Experiment Runner
Execute research experiments on GPU pods with automatic logging, checkpointing, QC gates, and reproducibility tracking.
The Experiment Runner is the execution engine of Hubify Labs. It takes experiment definitions, provisions compute, executes code, and captures every detail for reproducibility.
Running an Experiment
1. Open the Captain View
2. Click **New Experiment** (or press `Cmd+E`)
3. Describe the experiment in natural language or fill in the structured form
4. Select compute requirements (GPU type, estimated duration)
5. Click **Run**
The orchestrator will handle agent assignment and pod allocation.
```bash
# Natural language
hubify experiment run "MCMC chain with Planck 2018 + BAO, 200K samples"
# Structured
hubify experiment run \
--name "planck-bao-mcmc" \
--script run_cobaya.py \
--config planck_bao.yaml \
--pod h100 \
--timeout 4h
```
```bash
curl -X POST https://api.hubify.com/v1/labs/bigbounce/experiments \
-H "Authorization: Bearer $HUBIFY_API_KEY" \
-d '{
"name": "planck-bao-mcmc",
"script": "run_cobaya.py",
"config": "planck_bao.yaml",
"pod_type": "h100",
"timeout": "4h"
}'
```
Experiment Dashboard
Each running experiment has a detail view showing:
- Live Logs — Streaming stdout/stderr from the pod
- Metrics — Custom metrics emitted by your script (loss, convergence, sample count)

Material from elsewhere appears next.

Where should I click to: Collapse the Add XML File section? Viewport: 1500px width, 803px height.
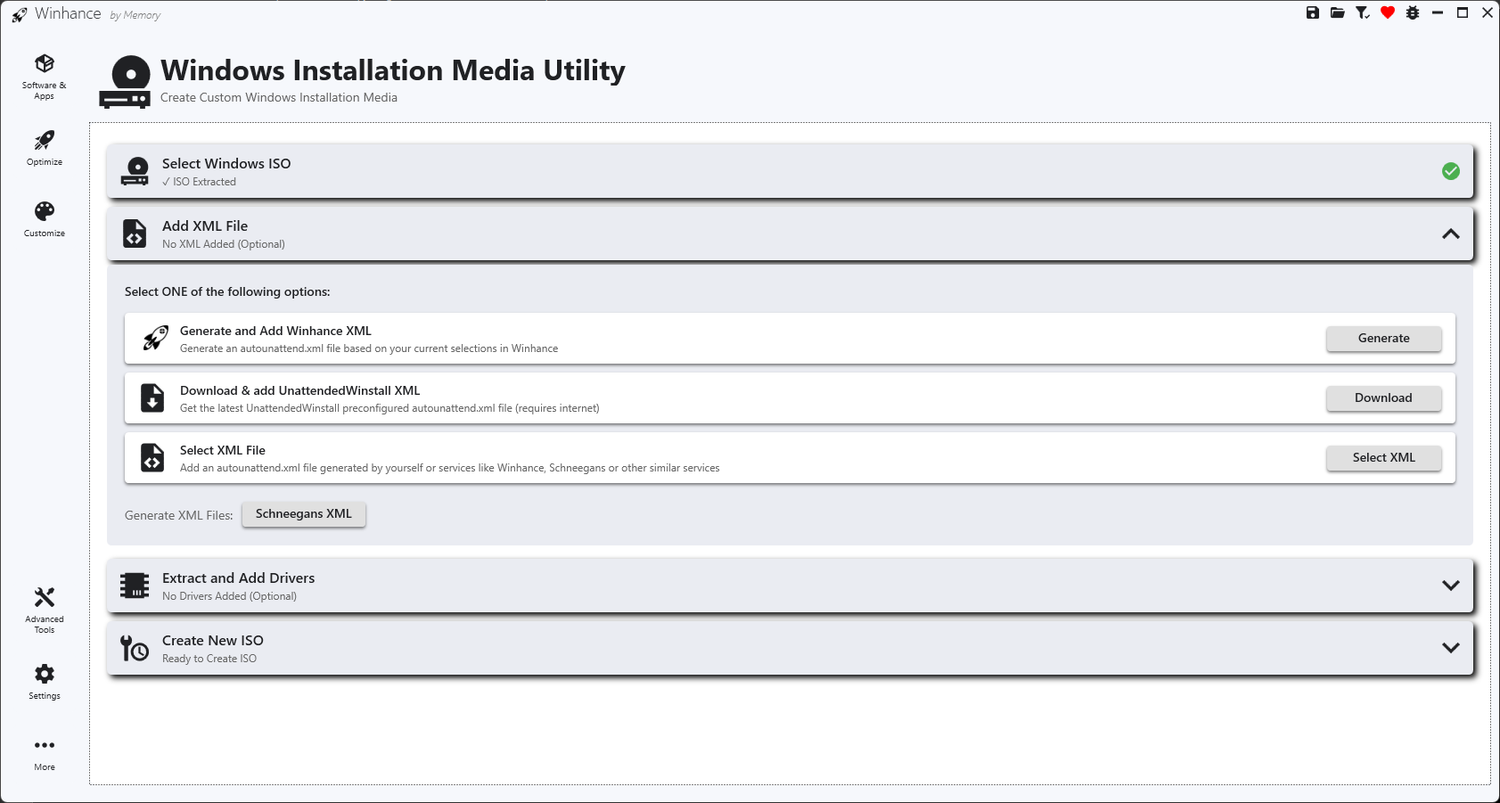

- Figures — Plots generated during execution, updated in real time
- Resource Usage — GPU utilization, memory, disk I/O
- Checkpoints — Saved intermediate states you can resume from
- Cost — Running cost in USD
Checkpointing
Experiments automatically checkpoint at configurable intervals:
# In your experiment config
checkpoint:
interval: 30m # Save state every 30 minutes
keep_last: 5 # Keep the 5 most recent checkpoints
path: /workspace/checkpoints/
If a pod crashes or an experiment is interrupted, you can resume from the last checkpoint:
hubify experiment resume EXP-054 --from-checkpoint latest
QC Gates
Every experiment passes through a quality control gate before results are accepted:
| Check | Description | Threshold |
|---|---|---|
| Completeness | All expected output files exist | 100% |
| Convergence | R-hat statistic for MCMC chains | < 1.05 |
| Error Bounds | Statistical uncertainties are reasonable | Domain-specific |
| Reproducibility | Config + data + code are frozen | All locked |
| Review | Cross-model verification of results | Pass |
If a QC gate fails, the experiment is flagged and the orchestrator decides whether to:
- Rerun with more samples
- Adjust parameters and retry
- Escalate to you for a decision
Chaining
Experiments can be chained so outputs flow into inputs:
hubify experiment run --chain chain.yaml
# chain.yaml
steps:
- name: preprocess
script: preprocess.py
pod: cpu
- name: mcmc
script: run_mcmc.py
pod: h200
depends_on: preprocess
- name: analysis
script: analyze.py
pod: cpu
depends_on: mcmc
Batch Experiments
Run parameter sweeps or multi-configuration experiments:
hubify experiment batch \
--script train.py \
--sweep '{"learning_rate": [0.001, 0.01, 0.1], "batch_size": [32, 64]}' \
--pod h100
This creates 6 experiments (3 x 2) and runs them in parallel if pods are available.
Reproducibility Record
Every experiment captures:
- Git SHA of the codebase
- Full dependency list (
pip freeze) - Config files (YAML/JSON, checksummed)
- Input data SHA-256 hashes
- Random seeds
- Pod hardware specs
- Start/end timestamps
This record is immutable and attached to the experiment forever.